There is almost no reason to leave compression off. LZ4 compression adds near-zero CPU overhead and typically gives 1.5-2x space savings. It actually improves performance in many cases because the system reads and writes fewer bytes to disk.

lz4
Default. Use this. Near-zero CPU overhead. Good compression ratio. Best for 99% of workloads.
zstd
Better compression ratio than LZ4, slightly more CPU. Great for media, archives, and cold storage.
gzip
Best compression ratio, highest CPU cost. Only for archival data where CPU usage doesn't matter.
off
Only disable for already-compressed data (encrypted volumes, compressed media) where compression wastes CPU with no benefit.

Deduplication: don't

Deduplication requires 1-2GB of RAM per TB of deduplicated data.

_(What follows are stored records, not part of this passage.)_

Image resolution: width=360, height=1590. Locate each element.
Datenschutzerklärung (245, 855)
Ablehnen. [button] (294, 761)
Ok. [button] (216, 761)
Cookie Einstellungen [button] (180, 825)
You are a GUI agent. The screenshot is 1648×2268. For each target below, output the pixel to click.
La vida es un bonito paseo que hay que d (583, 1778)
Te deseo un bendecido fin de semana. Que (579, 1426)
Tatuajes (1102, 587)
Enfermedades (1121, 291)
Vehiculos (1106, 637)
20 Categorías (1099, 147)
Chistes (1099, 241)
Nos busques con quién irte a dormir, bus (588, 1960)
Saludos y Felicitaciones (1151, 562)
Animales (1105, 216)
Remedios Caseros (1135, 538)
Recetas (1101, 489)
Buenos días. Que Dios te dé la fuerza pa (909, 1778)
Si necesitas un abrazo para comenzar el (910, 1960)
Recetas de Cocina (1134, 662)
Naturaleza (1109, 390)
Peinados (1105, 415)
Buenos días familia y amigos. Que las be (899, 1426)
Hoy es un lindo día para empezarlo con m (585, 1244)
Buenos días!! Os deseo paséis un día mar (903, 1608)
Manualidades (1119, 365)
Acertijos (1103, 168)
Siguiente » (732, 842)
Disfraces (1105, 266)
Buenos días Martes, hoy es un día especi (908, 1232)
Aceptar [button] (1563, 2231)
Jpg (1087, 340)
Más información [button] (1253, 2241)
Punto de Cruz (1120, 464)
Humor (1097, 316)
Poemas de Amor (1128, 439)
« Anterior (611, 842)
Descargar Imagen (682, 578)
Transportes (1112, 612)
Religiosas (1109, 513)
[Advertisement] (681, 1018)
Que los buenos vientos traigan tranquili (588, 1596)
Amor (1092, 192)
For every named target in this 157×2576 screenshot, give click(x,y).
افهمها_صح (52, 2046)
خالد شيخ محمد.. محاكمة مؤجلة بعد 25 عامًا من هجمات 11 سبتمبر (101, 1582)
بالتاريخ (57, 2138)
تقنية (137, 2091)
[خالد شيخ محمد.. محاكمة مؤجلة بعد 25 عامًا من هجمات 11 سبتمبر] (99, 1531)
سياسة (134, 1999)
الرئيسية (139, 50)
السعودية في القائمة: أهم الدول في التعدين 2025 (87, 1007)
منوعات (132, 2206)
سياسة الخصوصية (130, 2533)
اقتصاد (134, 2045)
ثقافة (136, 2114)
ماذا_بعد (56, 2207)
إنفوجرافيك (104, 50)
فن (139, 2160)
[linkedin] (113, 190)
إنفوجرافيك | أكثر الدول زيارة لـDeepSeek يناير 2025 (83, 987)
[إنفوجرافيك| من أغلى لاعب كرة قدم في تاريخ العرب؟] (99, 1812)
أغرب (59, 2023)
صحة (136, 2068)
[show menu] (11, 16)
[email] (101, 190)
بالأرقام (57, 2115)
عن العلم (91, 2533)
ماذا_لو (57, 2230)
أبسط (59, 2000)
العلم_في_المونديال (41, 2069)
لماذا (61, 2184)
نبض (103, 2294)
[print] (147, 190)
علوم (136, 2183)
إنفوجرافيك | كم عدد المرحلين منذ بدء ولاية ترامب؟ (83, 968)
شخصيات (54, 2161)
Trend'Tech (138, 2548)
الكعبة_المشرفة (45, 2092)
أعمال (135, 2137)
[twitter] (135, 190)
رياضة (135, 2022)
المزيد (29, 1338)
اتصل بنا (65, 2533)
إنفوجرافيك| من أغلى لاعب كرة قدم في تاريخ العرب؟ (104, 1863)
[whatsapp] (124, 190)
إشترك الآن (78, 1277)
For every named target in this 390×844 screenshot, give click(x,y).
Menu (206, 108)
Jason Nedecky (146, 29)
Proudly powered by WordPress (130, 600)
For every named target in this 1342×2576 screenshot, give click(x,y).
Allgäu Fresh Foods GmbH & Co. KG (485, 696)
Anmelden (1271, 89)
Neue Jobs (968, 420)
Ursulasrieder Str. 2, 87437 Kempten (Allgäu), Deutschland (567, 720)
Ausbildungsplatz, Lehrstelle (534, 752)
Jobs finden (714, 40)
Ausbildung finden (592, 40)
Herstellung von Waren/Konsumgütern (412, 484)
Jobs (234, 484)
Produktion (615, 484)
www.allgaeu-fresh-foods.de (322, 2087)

10TB of storage with dedup enabled needs 10-20GB of RAM just for the dedup table. The table must fit in memory for acceptable performance. If it doesn't, performance collapses as ZFS constantly reads the table from disk.

Dedup sounds great: "Why store the same block twice?" In practice, most data isn't that redundant. The RAM cost is always there. The space savings rarely justify it. Use compression instead — it gives real savings with near-zero cost.

The only valid use case: identical VM images or backup sets with extreme redundancy where the data is truly, provably, block-level identical. Even then, ZFS clones are usually better.